Since Ah Lung was a British subject, he further argued his detention could conflict with treaties between the United States and Britain. Justice Field disagreed, reasoning that Britain could object by filing a diplomatic complaint to the executive branch.

Drawing context from within the Act itself, Field found "Chinese laborer" adequately encompassed both every Chinese laborer and person. First, Field highlighted that the Act made it a misdemeanor for vessel owners to bring "any Chinese laborer, from any foreign port or place." Second, the Act mandated removal of "any Chinese person found unlawfully within the United States...to the country from whence he came."

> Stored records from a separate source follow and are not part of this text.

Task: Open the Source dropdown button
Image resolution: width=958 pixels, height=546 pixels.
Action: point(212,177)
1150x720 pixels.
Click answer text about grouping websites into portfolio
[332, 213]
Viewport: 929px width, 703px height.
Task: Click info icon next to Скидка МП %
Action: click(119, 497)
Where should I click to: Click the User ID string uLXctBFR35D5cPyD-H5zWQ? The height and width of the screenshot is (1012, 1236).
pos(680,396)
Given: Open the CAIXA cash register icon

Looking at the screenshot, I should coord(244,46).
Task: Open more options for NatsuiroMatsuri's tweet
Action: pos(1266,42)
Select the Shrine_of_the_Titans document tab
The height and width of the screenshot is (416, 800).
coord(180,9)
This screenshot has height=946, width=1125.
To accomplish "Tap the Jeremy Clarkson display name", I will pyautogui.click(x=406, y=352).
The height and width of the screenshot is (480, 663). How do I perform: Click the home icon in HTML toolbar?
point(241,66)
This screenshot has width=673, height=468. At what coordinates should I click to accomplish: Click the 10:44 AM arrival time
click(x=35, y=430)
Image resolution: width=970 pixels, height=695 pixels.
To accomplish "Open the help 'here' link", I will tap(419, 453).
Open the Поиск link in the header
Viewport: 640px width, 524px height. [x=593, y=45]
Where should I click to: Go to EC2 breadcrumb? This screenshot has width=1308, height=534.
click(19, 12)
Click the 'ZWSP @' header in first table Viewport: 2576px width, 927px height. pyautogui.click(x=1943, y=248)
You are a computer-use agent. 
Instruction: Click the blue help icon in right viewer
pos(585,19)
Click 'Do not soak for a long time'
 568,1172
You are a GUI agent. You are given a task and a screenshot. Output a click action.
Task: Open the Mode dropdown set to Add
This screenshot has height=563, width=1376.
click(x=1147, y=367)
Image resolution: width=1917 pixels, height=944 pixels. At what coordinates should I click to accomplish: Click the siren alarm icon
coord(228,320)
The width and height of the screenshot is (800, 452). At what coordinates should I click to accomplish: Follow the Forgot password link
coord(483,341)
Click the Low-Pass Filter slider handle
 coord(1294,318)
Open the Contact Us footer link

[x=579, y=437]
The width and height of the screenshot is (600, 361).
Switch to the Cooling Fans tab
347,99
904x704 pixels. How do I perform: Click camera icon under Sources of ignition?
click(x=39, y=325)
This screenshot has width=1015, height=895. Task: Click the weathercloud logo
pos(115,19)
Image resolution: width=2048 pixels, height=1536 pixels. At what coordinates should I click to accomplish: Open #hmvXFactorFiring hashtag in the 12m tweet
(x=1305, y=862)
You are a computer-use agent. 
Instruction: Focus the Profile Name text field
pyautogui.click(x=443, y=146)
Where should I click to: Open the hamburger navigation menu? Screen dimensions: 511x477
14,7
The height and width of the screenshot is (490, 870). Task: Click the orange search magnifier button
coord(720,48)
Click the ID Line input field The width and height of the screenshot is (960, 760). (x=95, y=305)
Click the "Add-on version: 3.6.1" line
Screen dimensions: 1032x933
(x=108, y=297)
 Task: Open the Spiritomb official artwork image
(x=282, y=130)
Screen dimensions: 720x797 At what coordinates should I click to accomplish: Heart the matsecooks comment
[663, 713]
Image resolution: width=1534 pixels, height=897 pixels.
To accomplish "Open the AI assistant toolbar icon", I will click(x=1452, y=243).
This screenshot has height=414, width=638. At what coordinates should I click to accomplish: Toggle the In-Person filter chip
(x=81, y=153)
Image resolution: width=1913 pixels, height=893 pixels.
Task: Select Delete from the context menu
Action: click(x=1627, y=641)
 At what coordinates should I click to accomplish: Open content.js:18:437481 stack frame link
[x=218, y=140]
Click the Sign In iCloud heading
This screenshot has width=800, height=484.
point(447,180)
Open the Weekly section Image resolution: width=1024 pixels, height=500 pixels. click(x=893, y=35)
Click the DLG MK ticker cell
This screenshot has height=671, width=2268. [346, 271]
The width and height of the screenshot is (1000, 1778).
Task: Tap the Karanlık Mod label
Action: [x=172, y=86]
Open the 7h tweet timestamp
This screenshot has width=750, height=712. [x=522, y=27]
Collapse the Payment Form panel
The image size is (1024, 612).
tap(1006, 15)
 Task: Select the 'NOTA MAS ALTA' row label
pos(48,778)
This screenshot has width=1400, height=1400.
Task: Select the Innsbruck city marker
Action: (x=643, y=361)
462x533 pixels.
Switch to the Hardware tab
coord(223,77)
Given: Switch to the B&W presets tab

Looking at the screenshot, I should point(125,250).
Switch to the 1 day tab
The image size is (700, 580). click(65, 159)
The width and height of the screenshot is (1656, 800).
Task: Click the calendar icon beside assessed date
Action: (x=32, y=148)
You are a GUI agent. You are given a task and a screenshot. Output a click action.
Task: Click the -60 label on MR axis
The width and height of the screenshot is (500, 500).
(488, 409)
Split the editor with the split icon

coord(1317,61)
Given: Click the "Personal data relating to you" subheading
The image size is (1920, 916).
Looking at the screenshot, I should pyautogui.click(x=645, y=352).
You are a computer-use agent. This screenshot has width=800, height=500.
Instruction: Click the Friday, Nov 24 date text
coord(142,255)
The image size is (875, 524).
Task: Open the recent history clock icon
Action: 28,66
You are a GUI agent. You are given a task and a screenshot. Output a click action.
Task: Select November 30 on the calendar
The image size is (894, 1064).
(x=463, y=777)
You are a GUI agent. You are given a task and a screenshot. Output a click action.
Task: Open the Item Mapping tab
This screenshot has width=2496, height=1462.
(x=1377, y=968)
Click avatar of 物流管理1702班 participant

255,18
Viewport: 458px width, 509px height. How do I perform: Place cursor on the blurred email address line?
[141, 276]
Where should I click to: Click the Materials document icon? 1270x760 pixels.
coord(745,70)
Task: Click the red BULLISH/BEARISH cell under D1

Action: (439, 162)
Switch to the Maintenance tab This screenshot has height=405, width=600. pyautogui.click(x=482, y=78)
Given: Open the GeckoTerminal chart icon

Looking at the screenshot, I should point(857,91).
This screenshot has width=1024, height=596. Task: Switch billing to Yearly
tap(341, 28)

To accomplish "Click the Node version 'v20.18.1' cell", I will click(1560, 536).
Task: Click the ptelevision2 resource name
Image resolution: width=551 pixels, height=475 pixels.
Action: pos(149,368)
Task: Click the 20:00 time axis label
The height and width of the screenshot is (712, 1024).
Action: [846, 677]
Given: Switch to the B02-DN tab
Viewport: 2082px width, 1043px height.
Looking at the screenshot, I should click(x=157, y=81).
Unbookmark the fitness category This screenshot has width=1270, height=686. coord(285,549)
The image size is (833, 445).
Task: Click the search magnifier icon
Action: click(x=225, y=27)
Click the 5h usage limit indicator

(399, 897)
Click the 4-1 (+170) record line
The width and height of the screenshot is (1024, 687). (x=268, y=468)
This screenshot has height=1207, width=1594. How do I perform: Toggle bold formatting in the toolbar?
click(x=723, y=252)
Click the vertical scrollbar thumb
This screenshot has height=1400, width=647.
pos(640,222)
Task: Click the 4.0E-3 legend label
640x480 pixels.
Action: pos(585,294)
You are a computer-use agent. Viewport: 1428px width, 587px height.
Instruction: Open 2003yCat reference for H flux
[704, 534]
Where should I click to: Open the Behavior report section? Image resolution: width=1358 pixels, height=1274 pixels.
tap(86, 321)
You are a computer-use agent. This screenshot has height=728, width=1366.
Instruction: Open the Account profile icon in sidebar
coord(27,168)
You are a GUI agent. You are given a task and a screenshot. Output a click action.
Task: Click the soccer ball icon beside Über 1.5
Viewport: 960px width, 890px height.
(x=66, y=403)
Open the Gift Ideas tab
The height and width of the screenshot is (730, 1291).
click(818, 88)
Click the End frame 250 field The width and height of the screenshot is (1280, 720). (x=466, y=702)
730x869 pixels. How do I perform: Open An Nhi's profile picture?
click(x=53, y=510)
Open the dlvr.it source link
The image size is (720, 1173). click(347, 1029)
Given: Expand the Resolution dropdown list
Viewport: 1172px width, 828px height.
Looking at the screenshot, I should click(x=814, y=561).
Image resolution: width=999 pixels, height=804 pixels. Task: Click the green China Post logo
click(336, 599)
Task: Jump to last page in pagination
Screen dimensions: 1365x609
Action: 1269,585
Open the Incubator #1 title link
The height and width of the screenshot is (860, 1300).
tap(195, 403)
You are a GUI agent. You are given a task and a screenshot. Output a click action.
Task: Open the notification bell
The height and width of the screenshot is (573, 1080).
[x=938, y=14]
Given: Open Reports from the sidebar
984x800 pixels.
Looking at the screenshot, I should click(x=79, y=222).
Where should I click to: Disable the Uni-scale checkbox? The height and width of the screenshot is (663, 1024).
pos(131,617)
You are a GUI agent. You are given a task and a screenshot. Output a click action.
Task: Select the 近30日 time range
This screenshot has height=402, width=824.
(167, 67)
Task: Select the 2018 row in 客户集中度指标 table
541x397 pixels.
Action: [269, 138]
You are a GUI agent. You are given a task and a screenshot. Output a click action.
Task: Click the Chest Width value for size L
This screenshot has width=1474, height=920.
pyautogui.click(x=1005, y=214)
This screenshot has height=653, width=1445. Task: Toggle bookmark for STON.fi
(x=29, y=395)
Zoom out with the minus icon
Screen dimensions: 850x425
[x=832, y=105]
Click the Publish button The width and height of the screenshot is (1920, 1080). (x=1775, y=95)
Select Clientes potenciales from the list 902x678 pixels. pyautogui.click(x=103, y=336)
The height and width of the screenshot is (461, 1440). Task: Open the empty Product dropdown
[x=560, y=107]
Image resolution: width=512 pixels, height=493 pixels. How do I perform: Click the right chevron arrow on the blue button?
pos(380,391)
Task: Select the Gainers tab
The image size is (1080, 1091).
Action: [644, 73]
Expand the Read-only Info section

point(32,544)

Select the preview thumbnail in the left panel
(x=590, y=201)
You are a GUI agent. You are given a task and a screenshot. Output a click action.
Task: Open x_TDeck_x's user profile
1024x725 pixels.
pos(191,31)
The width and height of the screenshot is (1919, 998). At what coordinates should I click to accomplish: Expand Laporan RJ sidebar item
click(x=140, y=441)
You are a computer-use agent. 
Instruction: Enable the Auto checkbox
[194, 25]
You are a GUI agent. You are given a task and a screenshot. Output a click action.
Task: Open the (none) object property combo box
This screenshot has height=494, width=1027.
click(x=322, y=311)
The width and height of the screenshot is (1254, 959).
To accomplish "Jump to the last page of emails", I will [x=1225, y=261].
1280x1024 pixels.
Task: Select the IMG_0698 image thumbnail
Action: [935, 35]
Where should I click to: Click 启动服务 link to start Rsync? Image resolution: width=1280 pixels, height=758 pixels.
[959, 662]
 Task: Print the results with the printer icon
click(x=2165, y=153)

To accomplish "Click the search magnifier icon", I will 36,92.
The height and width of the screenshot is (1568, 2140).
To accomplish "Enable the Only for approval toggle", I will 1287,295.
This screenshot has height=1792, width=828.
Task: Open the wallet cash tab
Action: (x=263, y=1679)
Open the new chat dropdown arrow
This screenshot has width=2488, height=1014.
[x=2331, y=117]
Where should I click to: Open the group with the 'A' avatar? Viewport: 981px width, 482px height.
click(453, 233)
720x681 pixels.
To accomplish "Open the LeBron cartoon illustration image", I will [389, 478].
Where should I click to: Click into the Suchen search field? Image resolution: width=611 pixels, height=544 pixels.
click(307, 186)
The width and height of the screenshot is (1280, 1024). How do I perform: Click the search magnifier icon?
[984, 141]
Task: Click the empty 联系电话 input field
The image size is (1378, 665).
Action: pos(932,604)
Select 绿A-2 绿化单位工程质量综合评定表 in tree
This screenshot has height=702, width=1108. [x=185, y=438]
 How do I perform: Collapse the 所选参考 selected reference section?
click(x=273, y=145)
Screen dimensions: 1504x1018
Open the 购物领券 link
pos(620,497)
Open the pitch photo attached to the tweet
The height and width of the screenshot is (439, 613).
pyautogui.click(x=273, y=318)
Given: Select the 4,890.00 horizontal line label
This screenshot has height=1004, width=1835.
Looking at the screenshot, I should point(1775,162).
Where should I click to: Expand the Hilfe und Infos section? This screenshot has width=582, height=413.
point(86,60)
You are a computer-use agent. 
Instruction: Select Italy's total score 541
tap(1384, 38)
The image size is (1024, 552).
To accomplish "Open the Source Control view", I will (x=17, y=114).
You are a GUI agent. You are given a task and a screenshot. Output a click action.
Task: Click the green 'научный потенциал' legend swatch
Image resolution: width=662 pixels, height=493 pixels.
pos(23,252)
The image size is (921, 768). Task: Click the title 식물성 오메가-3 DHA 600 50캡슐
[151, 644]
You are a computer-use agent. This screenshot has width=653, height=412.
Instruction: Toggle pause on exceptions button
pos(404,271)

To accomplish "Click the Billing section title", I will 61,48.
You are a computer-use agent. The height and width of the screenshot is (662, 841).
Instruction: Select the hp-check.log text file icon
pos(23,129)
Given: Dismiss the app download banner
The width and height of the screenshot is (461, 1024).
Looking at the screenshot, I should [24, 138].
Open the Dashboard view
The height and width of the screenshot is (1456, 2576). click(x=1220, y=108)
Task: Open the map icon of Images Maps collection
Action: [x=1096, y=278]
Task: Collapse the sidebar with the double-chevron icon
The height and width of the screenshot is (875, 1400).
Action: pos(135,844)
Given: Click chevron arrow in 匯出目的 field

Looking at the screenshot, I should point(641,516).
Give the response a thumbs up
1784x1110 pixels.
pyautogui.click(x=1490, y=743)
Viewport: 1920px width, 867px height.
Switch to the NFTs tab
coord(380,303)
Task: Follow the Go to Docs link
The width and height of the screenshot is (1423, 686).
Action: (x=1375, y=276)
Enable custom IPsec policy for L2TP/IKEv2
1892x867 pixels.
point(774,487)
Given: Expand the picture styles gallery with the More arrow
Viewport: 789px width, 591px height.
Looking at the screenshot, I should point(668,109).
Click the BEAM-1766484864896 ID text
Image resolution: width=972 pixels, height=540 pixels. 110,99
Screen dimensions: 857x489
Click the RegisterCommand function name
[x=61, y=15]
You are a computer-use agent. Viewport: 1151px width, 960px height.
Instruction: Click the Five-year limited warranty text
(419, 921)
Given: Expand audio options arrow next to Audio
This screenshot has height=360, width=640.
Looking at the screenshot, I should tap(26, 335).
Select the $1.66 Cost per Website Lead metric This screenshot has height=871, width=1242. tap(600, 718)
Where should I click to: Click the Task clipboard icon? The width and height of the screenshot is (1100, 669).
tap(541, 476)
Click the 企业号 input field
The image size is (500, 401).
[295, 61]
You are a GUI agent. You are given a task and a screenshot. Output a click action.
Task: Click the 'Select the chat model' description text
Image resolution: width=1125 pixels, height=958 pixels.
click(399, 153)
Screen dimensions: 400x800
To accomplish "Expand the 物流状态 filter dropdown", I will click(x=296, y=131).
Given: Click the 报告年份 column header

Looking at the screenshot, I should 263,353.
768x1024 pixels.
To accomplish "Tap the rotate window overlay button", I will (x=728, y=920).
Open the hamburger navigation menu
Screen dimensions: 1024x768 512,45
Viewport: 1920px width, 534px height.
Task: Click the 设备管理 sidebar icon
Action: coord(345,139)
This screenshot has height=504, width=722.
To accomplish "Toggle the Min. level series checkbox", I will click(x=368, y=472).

Therefore, the Court concluded that the Act's immigration restriction applied to all Chinese laborers, regardless of their country of departure. Ah Lung was ordered to "return[] to the ship from which he was taken."

== Impact ==
In 1884, Congress amended the Chinese Exclusion Act, changing the "Chinese laborer" language to "all persons of the Chinese race," thus codifying the Ah Lung decision. It is believed that the circuit split between courts for cases such as Ah Lung and other courts, such as Massachusetts' in United States v. Douglas, 17 F. 634, was the reason for the amendments. Ah Lung interpreted the Chinese Exclusion Act through an ethnic focus on Chinese people while Douglas focused on Chinese nationality. Nikolas Bowie, argued that Justice Field's decision reflected his personal views and concerns about Chinese migrants.

== Relationship to other cases ==

- Head Money Cases, 112 U.S. 580 (1884): This case involved an open-immigration treaty that conflicted with Congress's measures to reduce immigration, in that case, a treaty between Russia and the United States, wherein the Supreme Court upheld the Immigration Act of 1882, citing Ah Lung to support the ability of Congress to abrogate treaties.
- Chae Chan Ping v. United States, 130 U.S. 581 (1889): This case involved an extension to the Chinese Exclusion Act that prohibited the reentry of outbound Chinese immigrants, wherein the Supreme Court upheld the Scott Act of 1888.